Linux Debugging Essentials for Infrastructure

Debugging Workflow#

Start broad, narrow down. Most problems fall into five categories: service not running, resource exhaustion, full disk, network failure, or kernel issue. Work through them in order: service, resources, network, kernel logs.

Services: systemctl and journalctl#

When a service is misbehaving, start with its status:

systemctl status nginx

This shows whether the service is active, its PID, its last few log lines, and how long it has been running. If the service keeps restarting, the uptime will be suspiciously short.

View full logs for a service:

journalctl -u nginx -b              # logs since last boot
journalctl -u nginx -f              # follow in real time
journalctl -u nginx -p err          # only errors and above
journalctl -u nginx --since "1 hour ago"  # time-scoped

If a service fails to start, check the exit code in systemctl status. Common patterns: exit code 1 means configuration error, 137 means OOM-killed, 203 means the binary was not found. Restart with systemctl restart nginx, enable on boot with systemctl enable nginx, and run systemctl daemon-reload after editing a unit file.

Kernel Messages: dmesg#

When things go wrong at the system level, dmesg shows kernel ring buffer messages. OOM kills, hardware errors, filesystem issues, and driver problems all appear here.

# Recent kernel messages
dmesg --time-format iso | tail -50

# Follow new messages
dmesg -w

# Filter for OOM events
dmesg | grep -i "oom\|out of memory\|killed process"

# Disk/filesystem errors
dmesg | grep -i "error\|fail\|ext4\|xfs"

If a process was OOM-killed, dmesg shows which process was chosen. The kernel picks the process with the highest oom_score.

Processes: top, htop, ps#

Identify what is consuming CPU and memory:

# Snapshot of top processes by CPU
ps aux --sort=-%cpu | head -20

# Snapshot by memory
ps aux --sort=-%mem | head -20

# Find a specific process
ps aux | grep '[n]ginx'

# Process tree (parent-child relationships)
ps auxf

htop provides an interactive view with per-core CPU graphs and sortable columns. Use top -b -n 1 for non-interactive output suitable for scripts. For deeper per-process inspection, look at /proc/PID/status for memory details and /proc/PID/fd for open file descriptors.

Disk: df and du#

A full filesystem causes cascading failures – services cannot write logs, databases cannot write data, package managers refuse to install updates.
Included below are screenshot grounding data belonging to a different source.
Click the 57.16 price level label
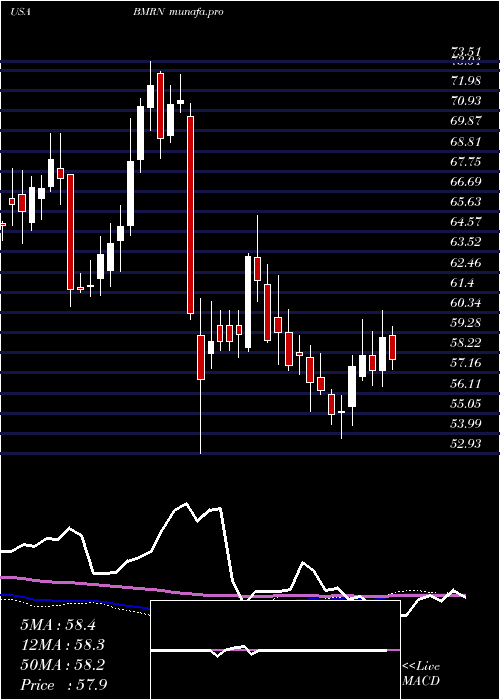 point(466,363)
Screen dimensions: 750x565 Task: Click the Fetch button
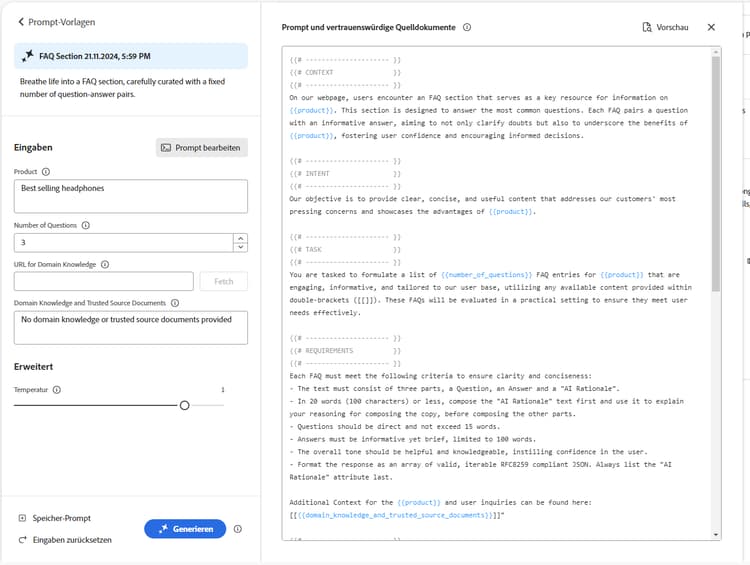(224, 281)
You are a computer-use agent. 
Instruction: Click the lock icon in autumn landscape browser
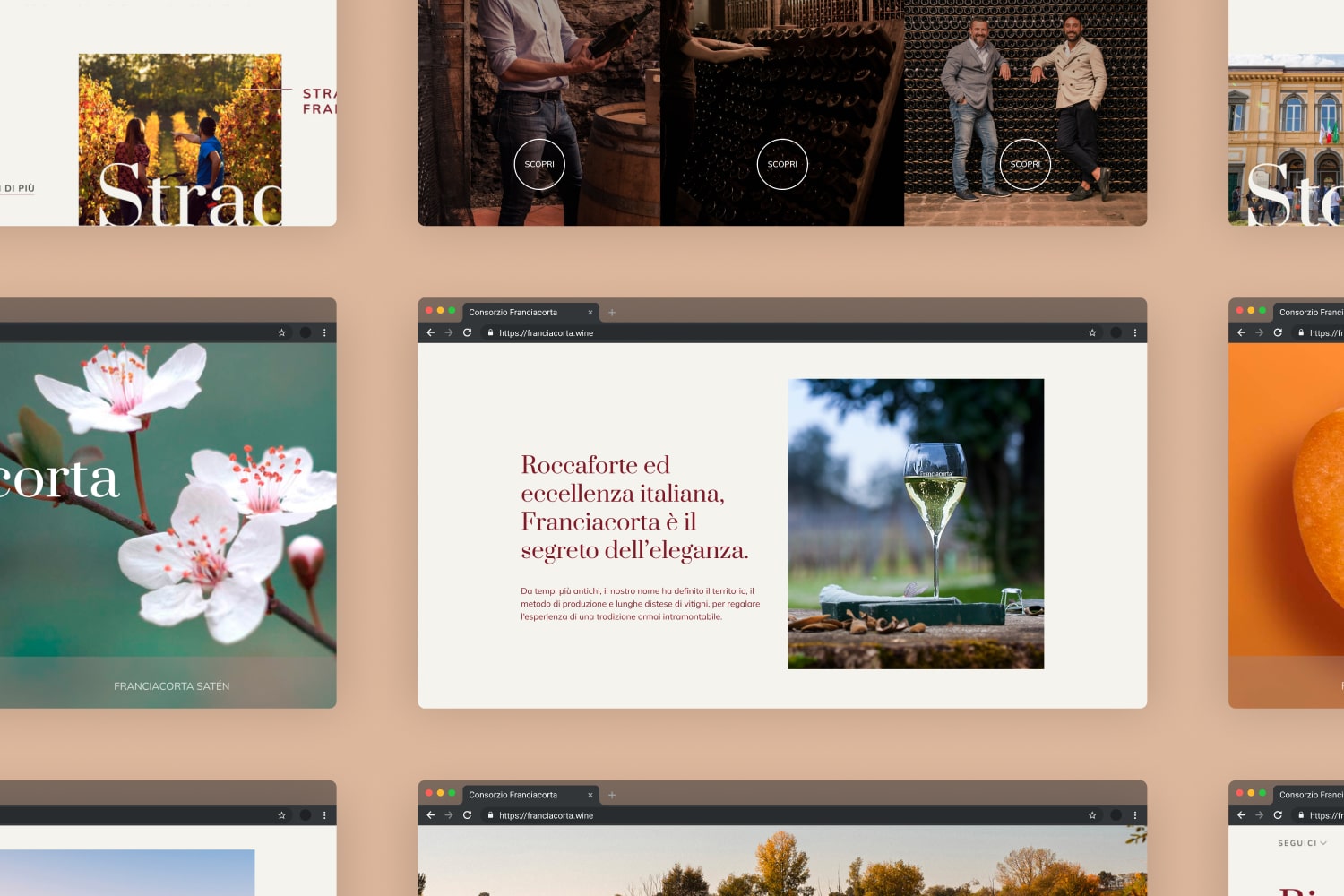pyautogui.click(x=490, y=815)
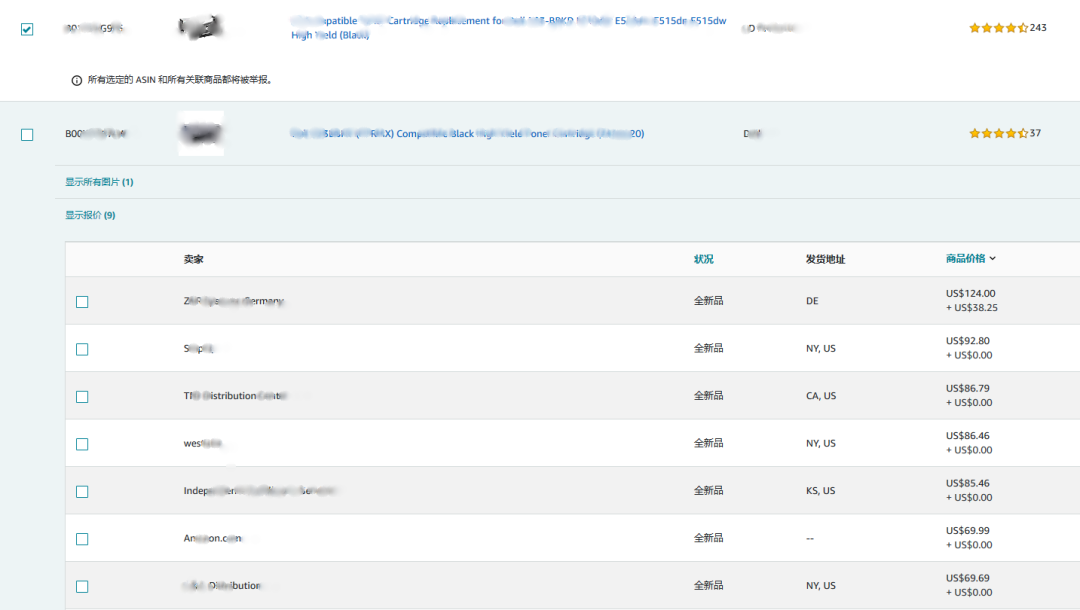1080x610 pixels.
Task: Mark the seller priced at US$86.46
Action: coord(82,444)
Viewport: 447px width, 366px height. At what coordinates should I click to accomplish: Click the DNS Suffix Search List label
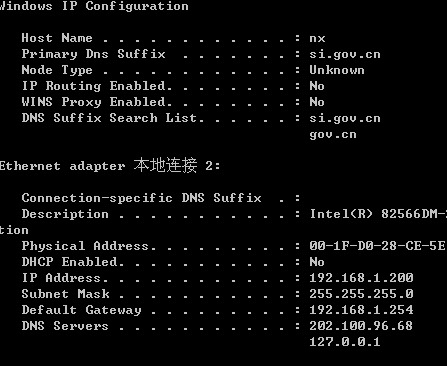pos(112,118)
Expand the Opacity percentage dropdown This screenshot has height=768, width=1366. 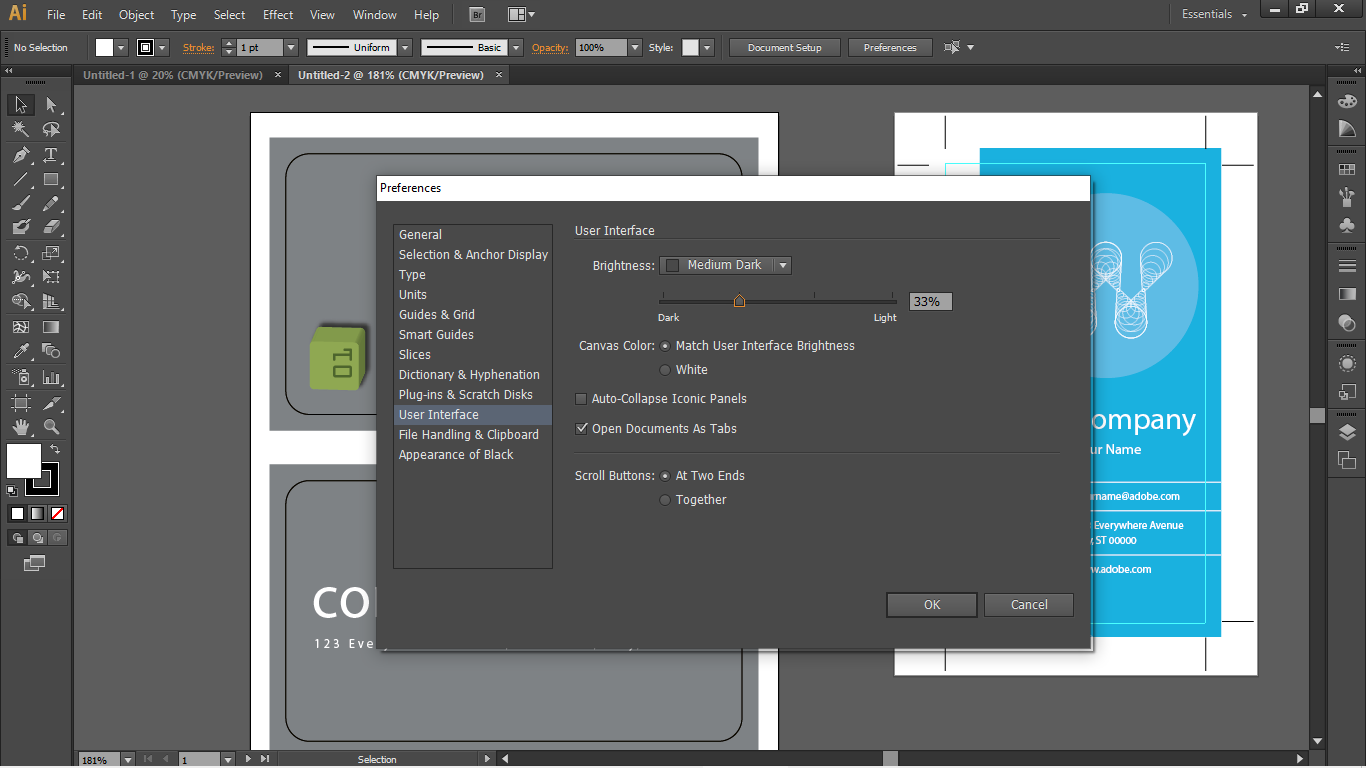click(x=635, y=48)
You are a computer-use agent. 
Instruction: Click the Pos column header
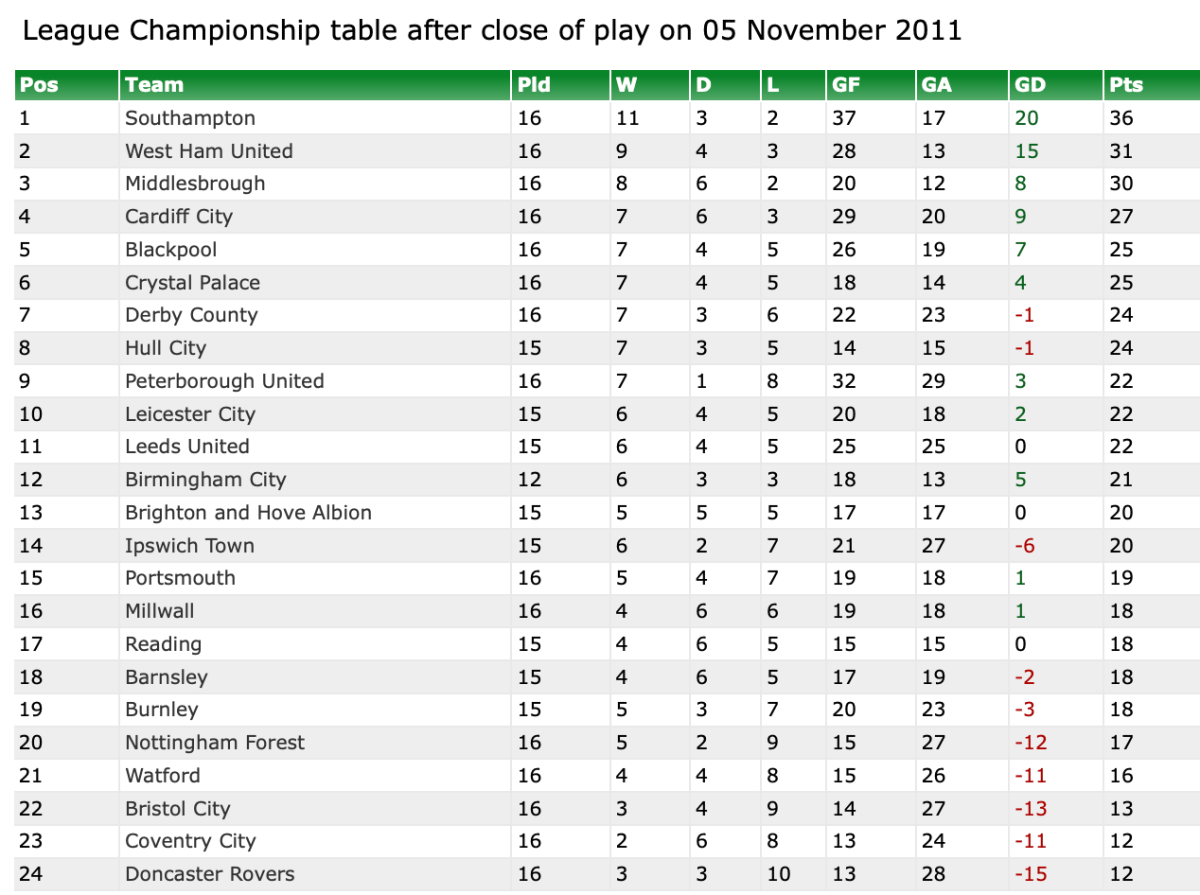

df -h                                   # filesystem usage
df -i                                   # inode usage (can fill even with free space)
du -sh /var/* | sort -rh | head -10     # largest directories
find / -type f -size +100M 2>/dev/null  # large files

Common culprits: unrotated logs in /var/log, old Docker images (docker system prune), package manager cache (apt clean), and core dumps.

Memory: free and vmstat#

free -h      # memory overview
vmstat 2     # continuous monitoring (every 2 seconds)

In free output, the “available” column matters, not “free.” Linux uses unused memory for disk cache, which is reclaimed on demand. A system showing 50MB “free” but 4GB “available” is healthy. In vmstat, watch si/so (swap in/out – constant activity means memory starvation) and wa (I/O wait).

Networking: ss and netstat#

ss is the modern replacement for netstat.

ss -tlnp                       # listening TCP ports with process names
ss -tnp                        # established connections
ss -tnp dst :443               # connections to a specific port
ss -tn state time-wait | wc -l # TIME_WAIT count
ss -s                          # socket statistics summary

The -p flag shows the owning process (requires root). For connectivity testing: dig example.com +short for DNS, nc -zv host 443 -w 5 for port reachability, traceroute -n host for routing.

System Calls: strace#

When logs tell you nothing, strace shows exactly what system calls a process is making – file access errors, network connection attempts, and permission denials that never appear in application logs.

# Trace a running process
strace -p PID -f

# Trace a command from start
strace -f -e trace=network,file curl https://example.com

# Only file operations
strace -e trace=open,openat,read,write -p PID

# Trace with timestamps
strace -t -p PID

# Summary of syscalls (count and time spent)
strace -c -p PID

The -f flag follows child processes (critical for forking servers). The -e trace= flag filters to specific syscall categories to reduce noise.

Open Files: lsof#

lsof connects processes to the files and sockets they hold open.

# Files opened by a process
lsof -p PID

# What process has a file open
lsof /var/log/syslog

# All network connections for a process
lsof -i -a -p PID

# What is using a specific port
lsof -i :8080

# Files opened by a user
lsof -u www-data

# Count open files per process (find file descriptor leaks)
lsof | awk '{print $2}' | sort | uniq -c | sort -rn | head -10

A process that continuously opens files without closing them hits the file descriptor limit (ulimit -n), causing “too many open files” errors. The count command above identifies the offending process.